Wer braucht das Gefängnis?

Strafrecht, Strafvollzug und Alternativen

Politisch ist mit dem Strafvollzug schon lange kein Blumentopf mehr zu gewinnen. Draußen halten aus dem öffentlichen Diskurs ist die Devise. Gefängnis interessiert höchstens, wenn es darum geht, dass Gewalt- und Sexualstraftäter (1) möglichst lang hinter Gittern bleiben. Es ist denn auch kein Zufall, dass die letzte politisch tatsächlich geführte Debatte auf der Empörung eines Opfers fußte: der Empörung über die vorzeitige Entlassung eines Sexualstraftäters aus dem Fußfessel-Hausarrest. Zwischen den Zeilen war das auch eine Debatte über den Zweck des Strafens: Wann dürfen alternative Strafen angesetzt werden? Was ist der Sinn einer Strafhaft? Und: Ab wann ist der Zweck der Strafe verfehlt? 

Vor zehn Jahren wäre die Debatte noch gänzlich anders verlaufen. Damit ist nicht gemeint, dass die Fußfessel damals noch nicht im Einsatz war.
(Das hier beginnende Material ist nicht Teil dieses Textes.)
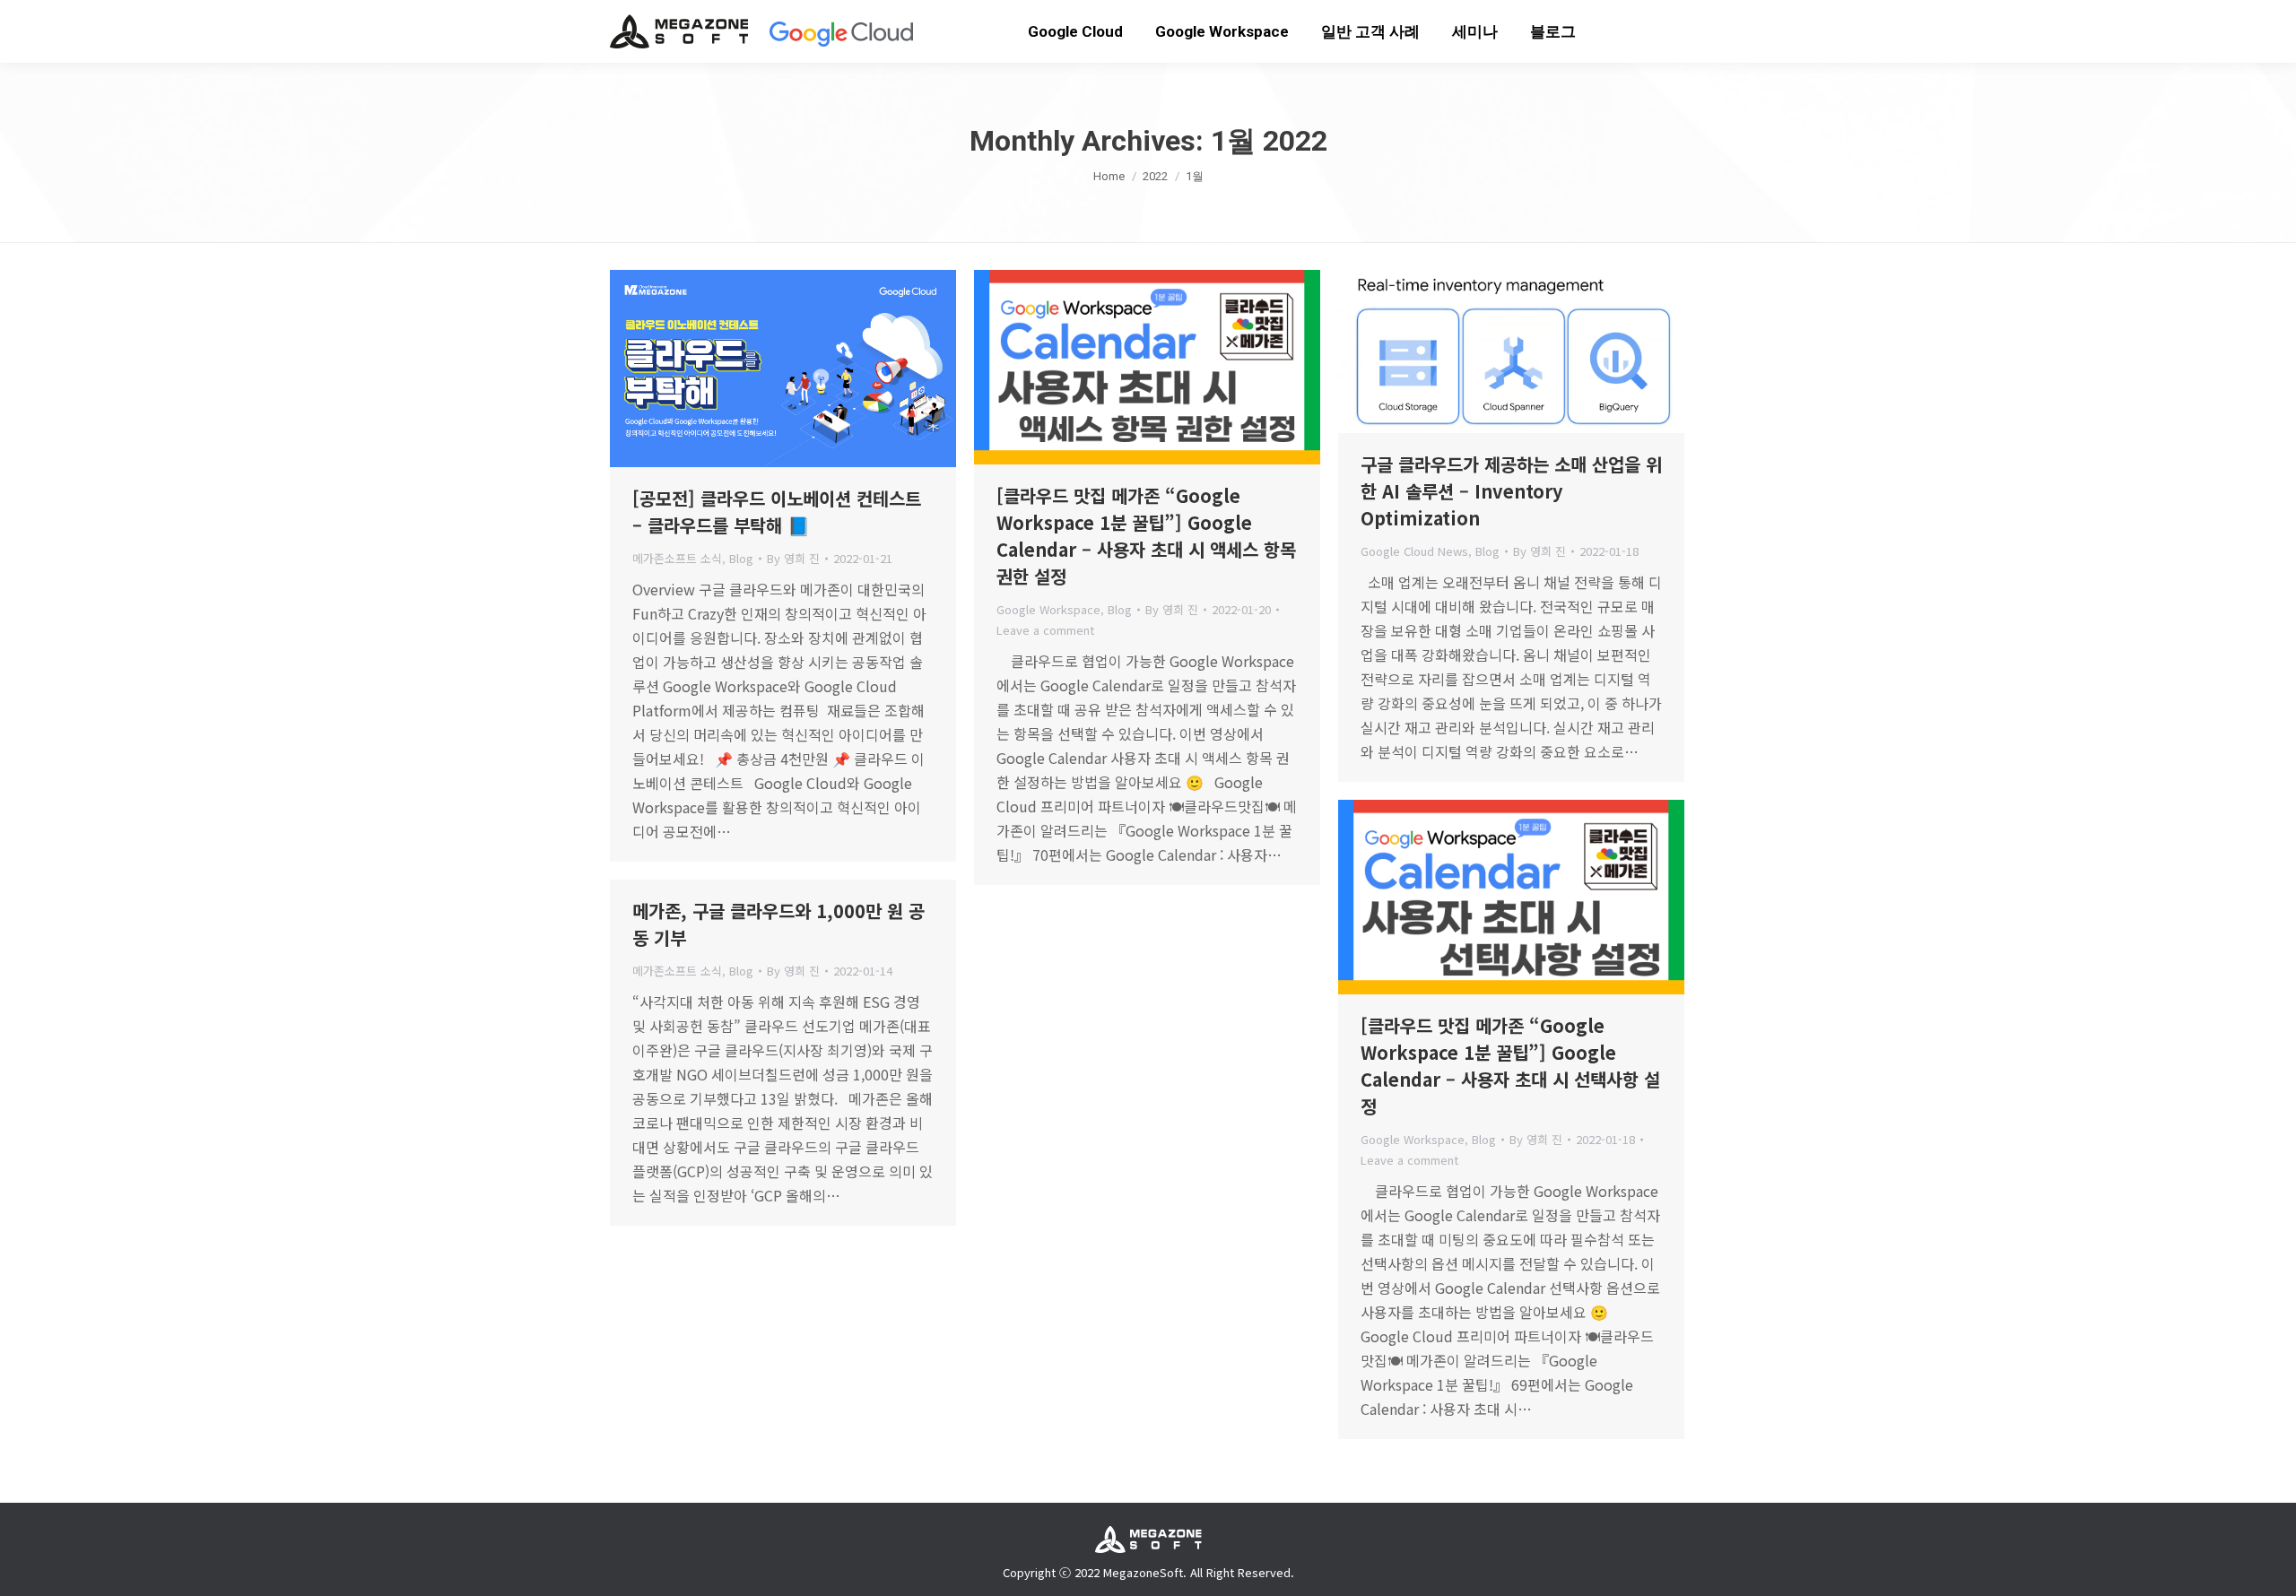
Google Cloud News (1414, 550)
Sondern, dass die gesellschaftliche Verständigung über das Strafen sich in den letzten Dekaden erheblich verschoben hat – nicht nur hierzulande, sondern in allen westlichen Ländern. Vor allem im Bereich der Gewalt- und Sexualstraftaten sind die Forderungen nach harter Bestrafung lauter geworden, und die Einführung der Fußfessel zeigt, dass neue Maßnahmen dazu gekommen sind. Es sind hier wie dort drastische Einzelfälle, die – medial entsprechend aufbereitet – Evidenz für die Notwendigkeit härteren Durchgreifens liefern sollen. Das betrifft vor allem bestimmte Tätergruppen wie Gewalt- und Sexualstraftäter, die einer helfenden Zuwendung nicht zugänglich zu sein scheinen. 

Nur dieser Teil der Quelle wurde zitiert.